Goal
Rewrite the material with every "screenshot" changed to "screen capture" and everything else kept the same, leaving out the pictures.

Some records
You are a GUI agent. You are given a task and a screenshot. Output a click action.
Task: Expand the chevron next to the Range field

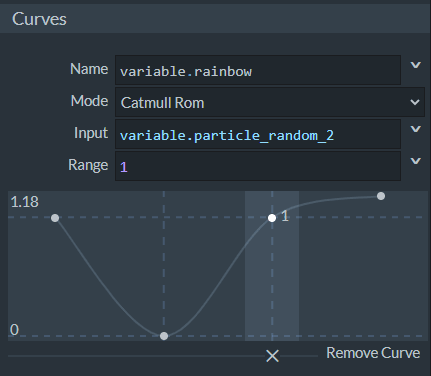click(x=416, y=161)
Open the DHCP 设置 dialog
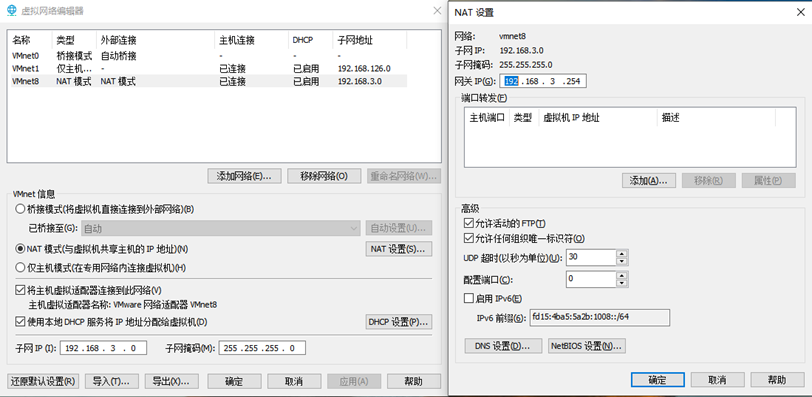812x397 pixels. [x=399, y=322]
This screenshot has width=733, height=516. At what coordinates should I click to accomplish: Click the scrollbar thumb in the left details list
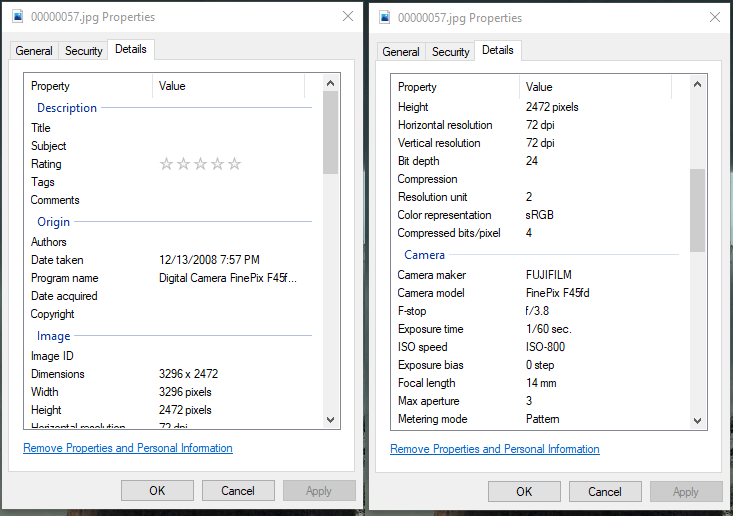(x=331, y=132)
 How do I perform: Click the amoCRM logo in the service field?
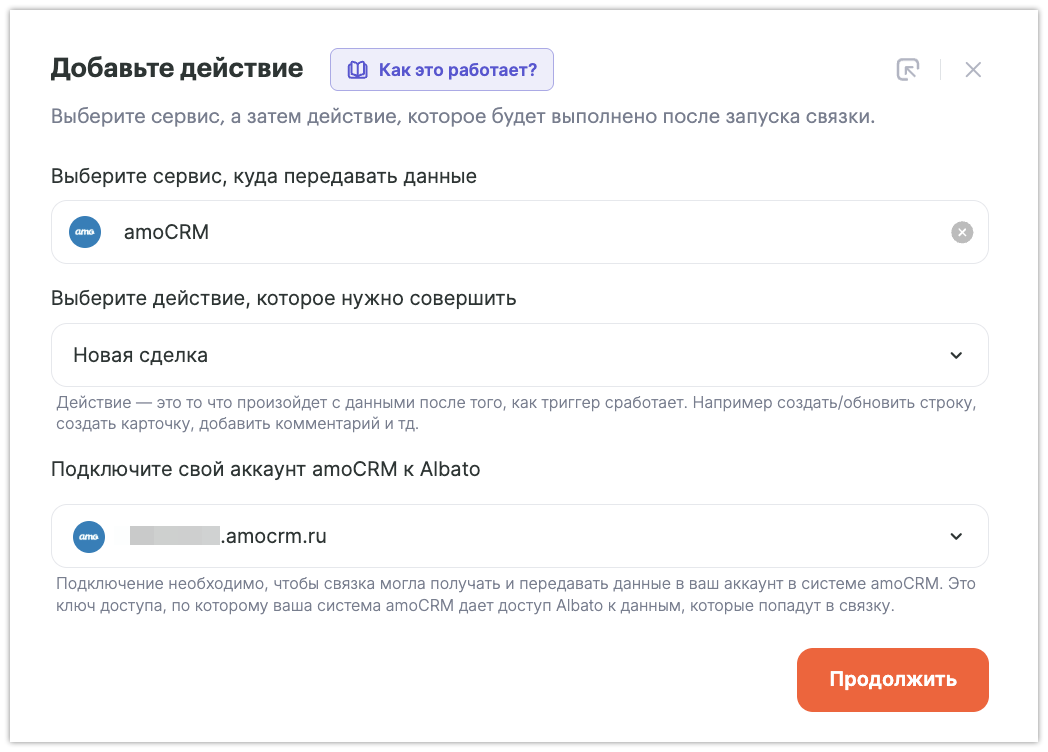[x=85, y=232]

Problem solution
You are a GUI agent. You are given a task and a screen capture. Output a click action.
Task: Expand the chevron next to the Range field

click(x=416, y=161)
Open the DHCP 设置 dialog
812x397 pixels. [x=399, y=322]
This screen capture has width=733, height=516. At what coordinates should I click to accomplish: Click the scrollbar thumb in the left details list
(x=331, y=132)
 How do I perform: Click the amoCRM logo in the service field?
[x=85, y=232]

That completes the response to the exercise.